第11章 本当の気持ち
「お前と出逢わなきゃ良かった、って言ってたもんね…。」
きっと私が無意識に徹に何かして、傷付けてしまったのだろう。
落ち込む私の頬を徹がつねった。
「話は最後まで聞け。」
「はい…。」
痛む頬を擦りながら、徹を見つめた。
「お前の第一印象は、地味な女。」
「…地味ですみませんね。田舎出身なもので。」
「お節介だし、無駄に世話焼いてくるし、笑えないくらい色恋沙汰に疎いし…。」
なんだこれ。
悪口大会か?
「…でも、お前の作る飯はうまい。」
「はぁ…ありがとうございます。」
「…要するに、母親に愛されなかった俺にとってお前っていう存在は居心地が良くなったんだよ。
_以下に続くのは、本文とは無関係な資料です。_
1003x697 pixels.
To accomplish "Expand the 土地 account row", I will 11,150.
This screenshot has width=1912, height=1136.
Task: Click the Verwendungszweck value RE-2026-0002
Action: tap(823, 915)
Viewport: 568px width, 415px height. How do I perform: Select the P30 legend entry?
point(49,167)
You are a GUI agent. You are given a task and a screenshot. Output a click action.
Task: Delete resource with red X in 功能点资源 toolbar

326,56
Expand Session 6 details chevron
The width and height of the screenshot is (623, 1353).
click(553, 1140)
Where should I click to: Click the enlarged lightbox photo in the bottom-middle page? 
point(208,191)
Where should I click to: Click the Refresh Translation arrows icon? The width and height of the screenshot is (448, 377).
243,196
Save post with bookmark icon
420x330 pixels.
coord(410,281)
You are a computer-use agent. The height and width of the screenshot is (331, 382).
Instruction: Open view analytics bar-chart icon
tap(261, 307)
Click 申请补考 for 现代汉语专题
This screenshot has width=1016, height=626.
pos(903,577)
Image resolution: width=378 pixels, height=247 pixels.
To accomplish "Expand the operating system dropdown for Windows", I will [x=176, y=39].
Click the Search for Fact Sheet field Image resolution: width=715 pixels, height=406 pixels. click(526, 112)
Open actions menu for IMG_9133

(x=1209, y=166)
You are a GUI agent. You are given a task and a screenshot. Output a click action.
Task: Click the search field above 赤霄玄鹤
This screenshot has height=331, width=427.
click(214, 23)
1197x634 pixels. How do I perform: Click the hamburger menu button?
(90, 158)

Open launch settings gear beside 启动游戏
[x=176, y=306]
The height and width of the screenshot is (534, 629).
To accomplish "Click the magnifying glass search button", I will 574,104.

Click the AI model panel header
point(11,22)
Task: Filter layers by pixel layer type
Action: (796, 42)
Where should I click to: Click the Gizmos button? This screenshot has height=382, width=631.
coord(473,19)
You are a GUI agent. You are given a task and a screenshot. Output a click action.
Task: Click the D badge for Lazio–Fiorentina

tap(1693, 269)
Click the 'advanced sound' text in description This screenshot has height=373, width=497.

それからお前のことが気になって好きだって気付いて、他の女なんか興味なくなってお前のことばっか考えて…これじゃあの父親と同じじゃねーかって…。」
徹は半ば開き直った態度で言い放った。
「お前と出逢って、自分が自分じゃねぇみたいになったんだよ。それくらい、お前のことが好きだ。」
空いた口が塞がらなかった。
徹は私から顔を反らして言った。
「だから、お前に嫌いって言われるとすげぇショックだったし、あのヘラヘラ笑う顔が俺の父親に似てる池田にだけは渡したくなかった。あの日…お前が別所の家にいた時に電話で、会いたくない。疲れたって言われた時、母親に置いて行かれた時と同じ気持ちになって…自棄になってお前の前から消えた。」
私の中で全てが繋がった。
徹がたまに見せる悲しげな顔の理由も、"嫌い"という言葉へのトラウマの理由も。
直人を毛嫌いする理由も。
それと同時に、私は無意識に徹を凄く傷付けていたのだと気付き、申し訳なさから涙が溢れた。
「なんで泣くんだよ。」
「ごめんね徹…私知らない所でいっぱい徹のこと傷付けてたんだね…。」
「…泣くなよ。」
徹は私の隣に座り、そっと抱きしめてくれた。